◆ **Problem statement**
Give again, exactly and without pictures, the lines running from the line with "The width and height of the screenshot is (684, 476)." to the end of the records below.

Stored items:
<<<<

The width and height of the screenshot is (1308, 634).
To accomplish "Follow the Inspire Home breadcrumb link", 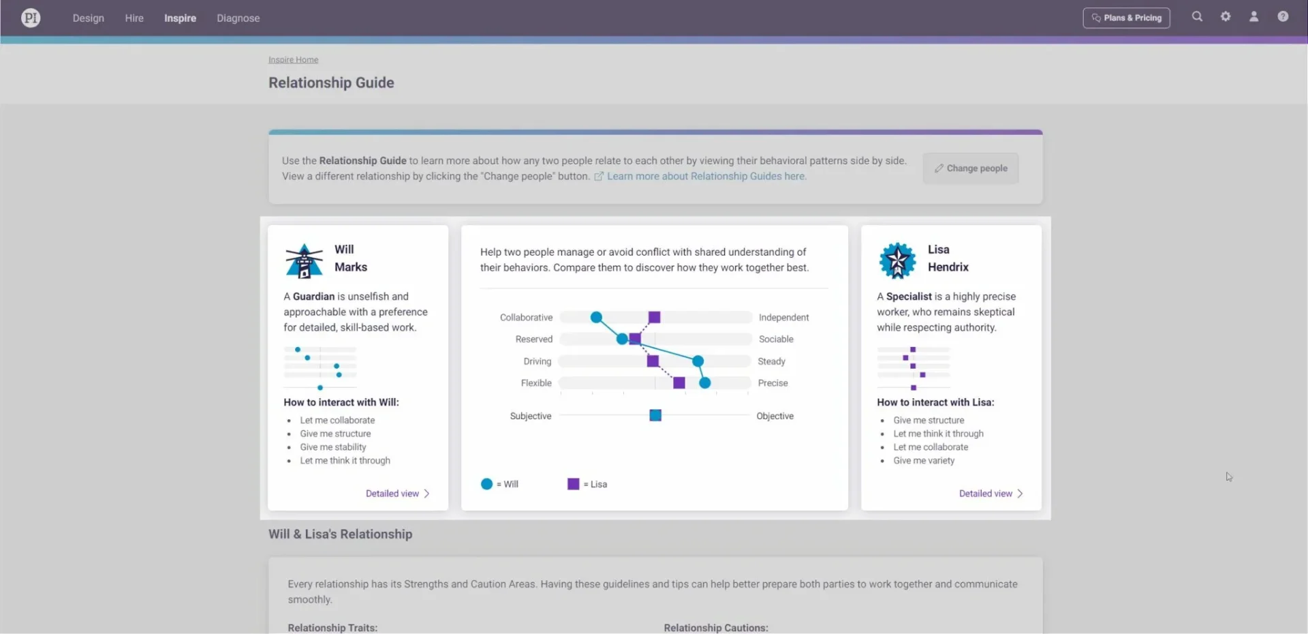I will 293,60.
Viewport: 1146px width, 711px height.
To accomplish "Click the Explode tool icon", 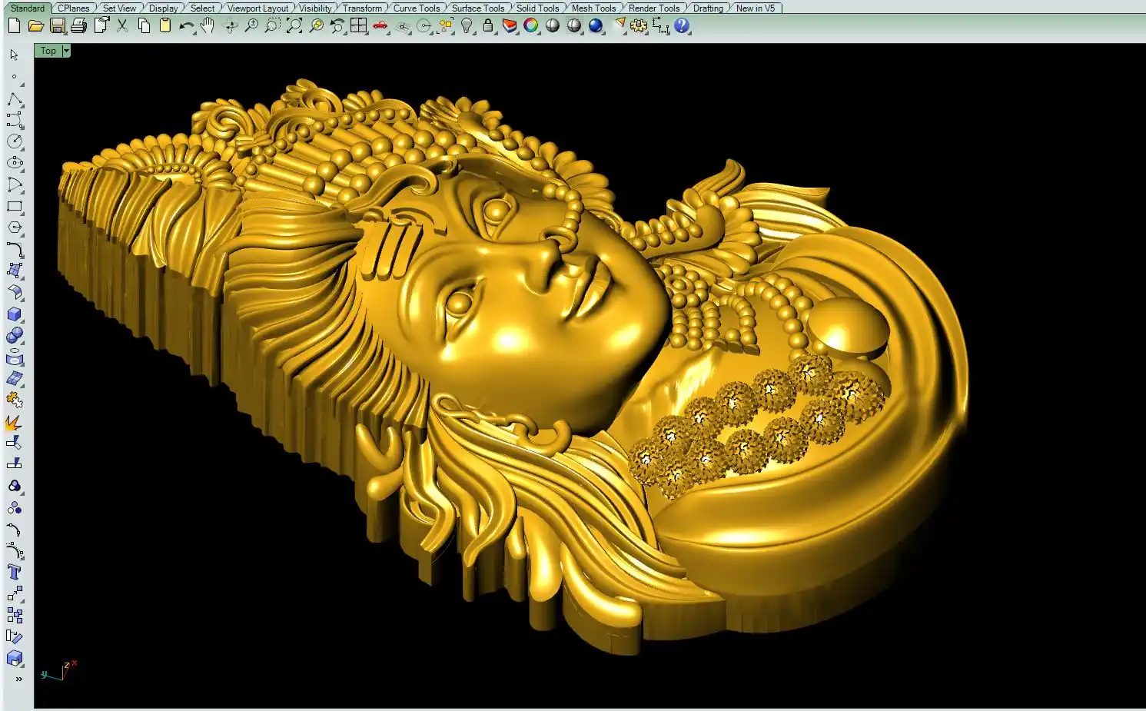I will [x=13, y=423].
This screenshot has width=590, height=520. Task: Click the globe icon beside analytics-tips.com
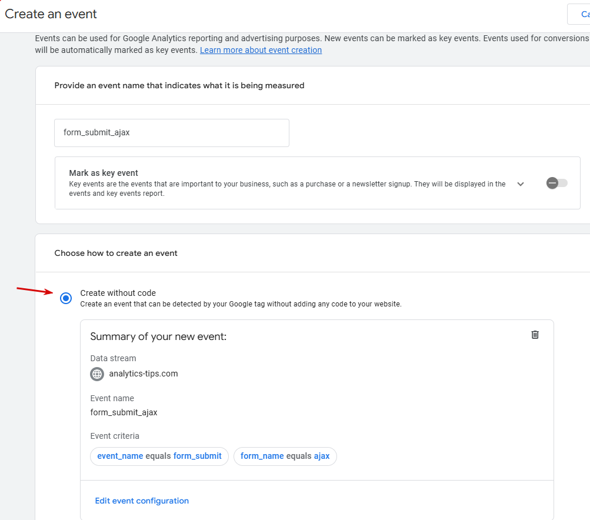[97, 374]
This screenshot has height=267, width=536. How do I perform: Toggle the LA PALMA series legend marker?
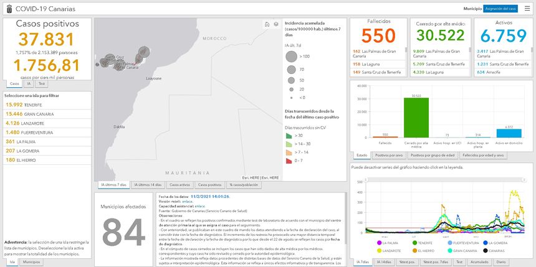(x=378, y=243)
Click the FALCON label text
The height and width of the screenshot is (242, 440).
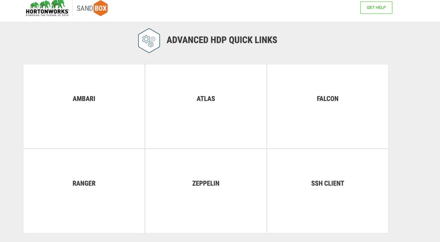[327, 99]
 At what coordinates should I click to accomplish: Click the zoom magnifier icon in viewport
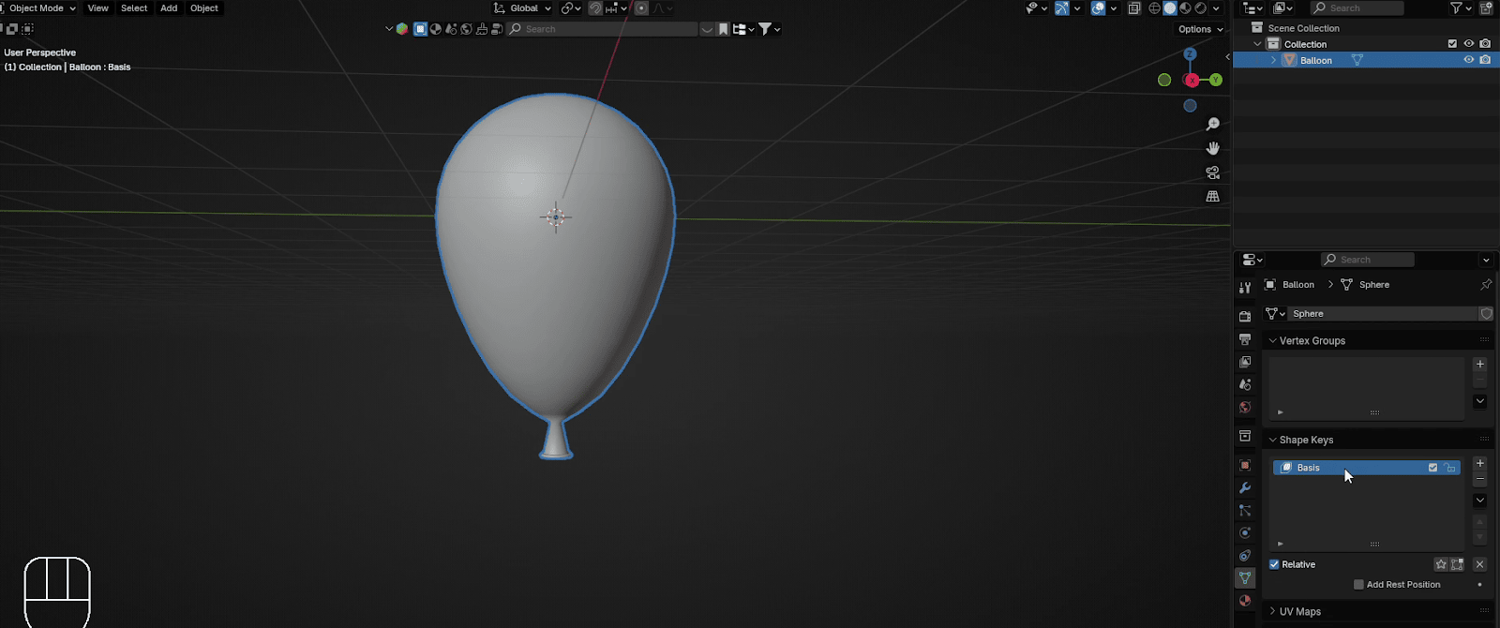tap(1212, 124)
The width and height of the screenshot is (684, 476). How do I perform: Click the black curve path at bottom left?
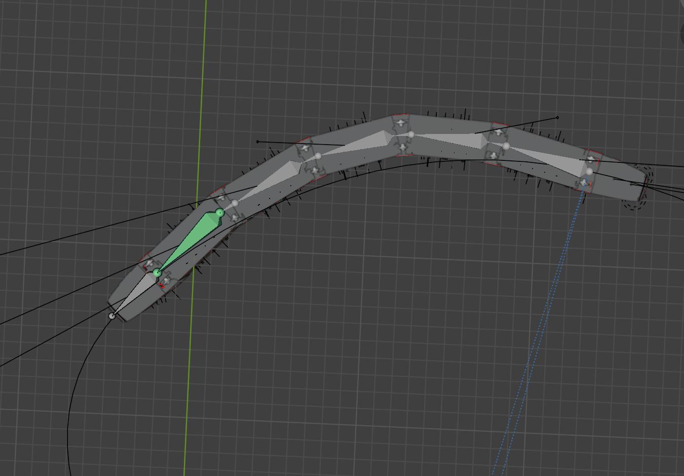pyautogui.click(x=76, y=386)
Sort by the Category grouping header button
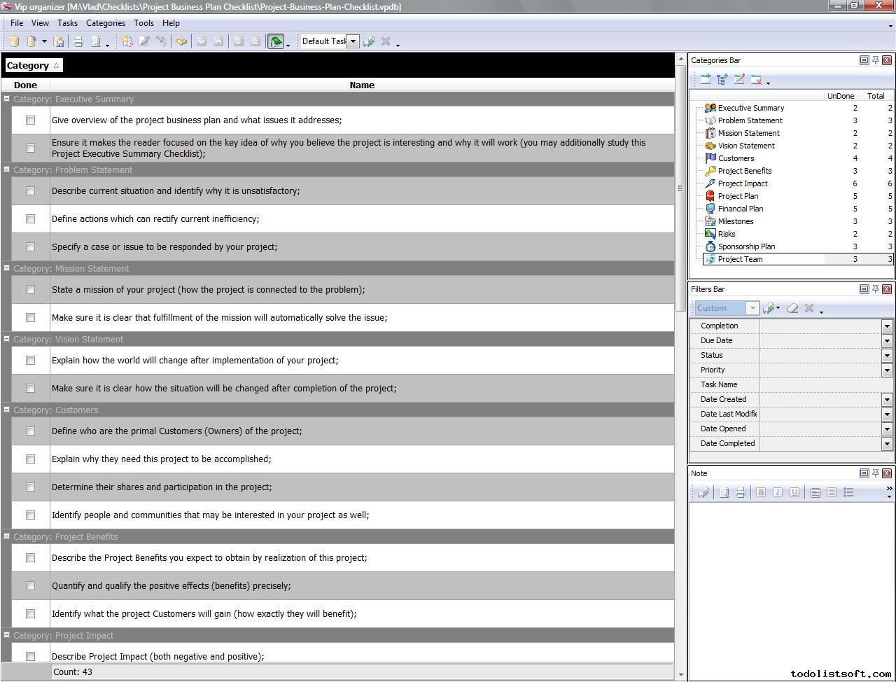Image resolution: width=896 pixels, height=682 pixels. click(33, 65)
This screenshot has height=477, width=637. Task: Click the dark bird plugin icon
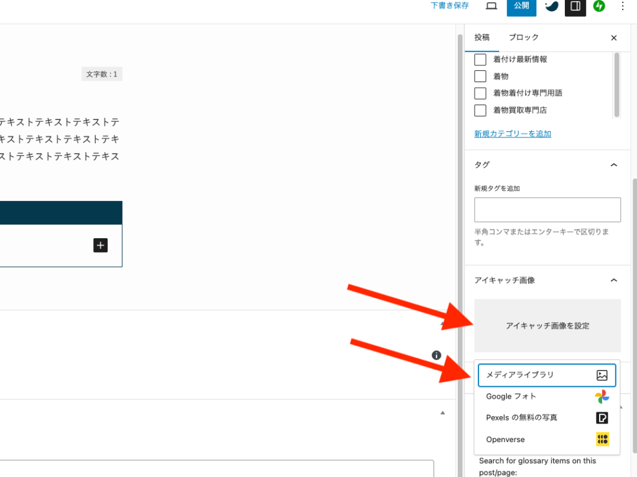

>>>>

◆ **Task output**
The width and height of the screenshot is (684, 476). How do I perform: Click the black curve path at bottom left?
pyautogui.click(x=76, y=386)
Sort by the Category grouping header button
Image resolution: width=896 pixels, height=682 pixels. click(33, 65)
This screenshot has height=477, width=637. Task: Click the dark bird plugin icon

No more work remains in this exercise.